To conceal their conduct, Coleman and Clark registered fictitious companies in the State of Georgia and opened bank accounts to which bribes were sent via wire transfers from Afghanistan. Coleman and Clark also created false invoices to make it appear as though they were involved in a car-exporting business in the United Arab Emirates. In reality, Coleman and Clark used the bribe payments to enrich themselves by purchasing personal items, such as a BMW. During the scheme, Coleman and Clark also travelled to the United Arab Emirates to receive cash bribes, which they smuggled into the United States without declaring the currency.
On Jan. 4, Clark pleaded guilty to conspiracy to commit bribery of a public official and (in an unrelated scheme) conspiracy to commit visa fraud. He is scheduled to be sentenced on April 12 and faces a maximum penalty of five years in prison on each charge. A federal district court judge will determine any sentence after considering the U.S. Sentencing Guidelines and other statutory factors.

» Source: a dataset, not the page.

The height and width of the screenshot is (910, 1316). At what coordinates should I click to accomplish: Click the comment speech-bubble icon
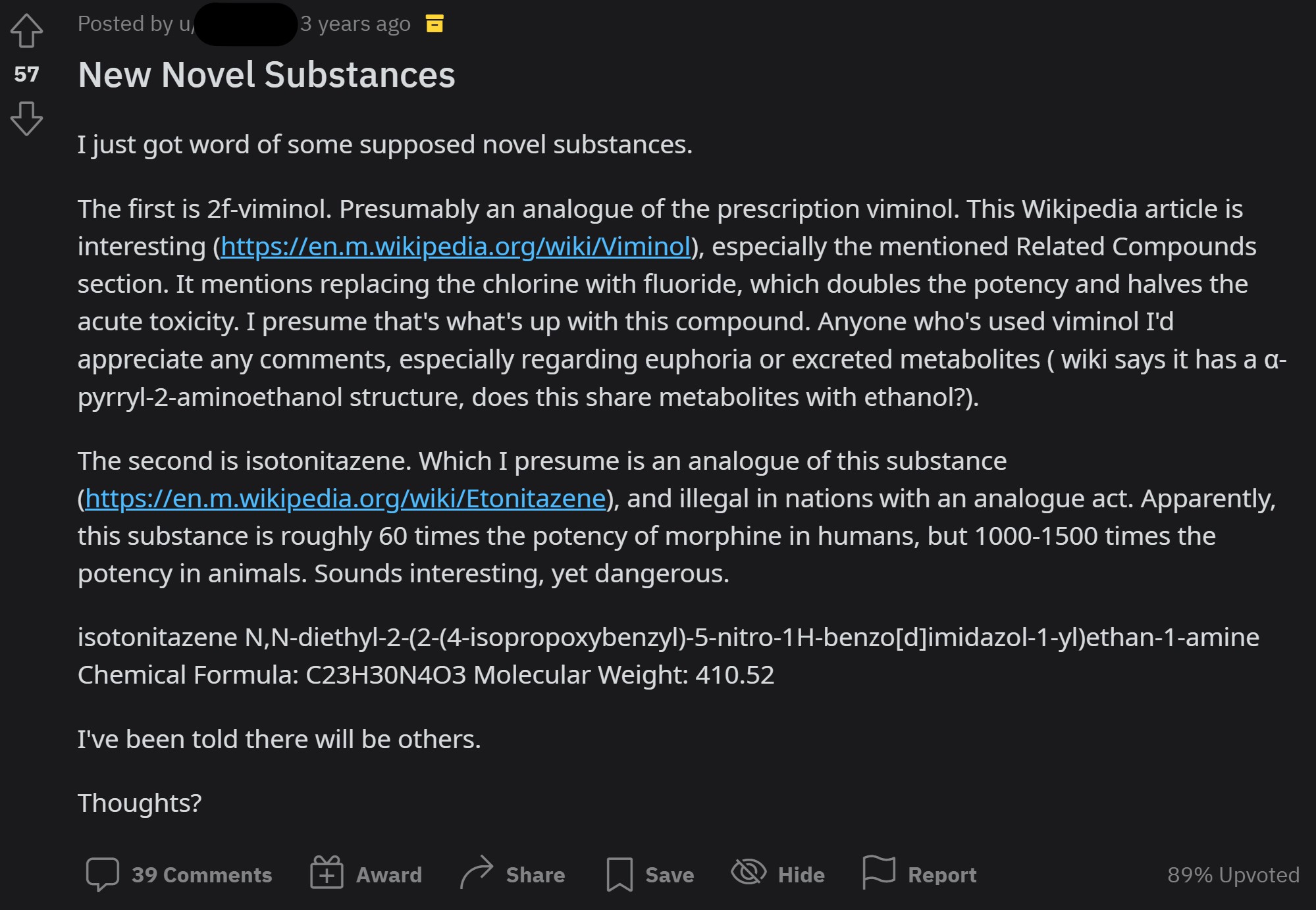(103, 874)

Assistant Attorney General Kenneth A. Polite, Jr. of the Justice Department’s Criminal Division; U.S. Attorney Ryan K. Buchanan for the Northern District of Georgia; Inspector General John F. Sopko of the Special Inspector General for Afghanistan Reconstruction (SIGAR); Special Agent in Charge Stanley A. Newell of the Defense Criminal Investigative Service (DCIS), Transnational Operations Field Office; and Special Agent in Charge Peter Tolentino of the Naval Criminal Investigative Service (NCIS), Economic Crimes Field Office made the announcement.
SIGAR, DCIS, and NCIS investigated the case.
Trial Attorney Matt Kahn of the Criminal Division’s Fraud Section and Assistant U.S. Attorney Russell Phillips for the Northern District of Georgia prosecuted the case.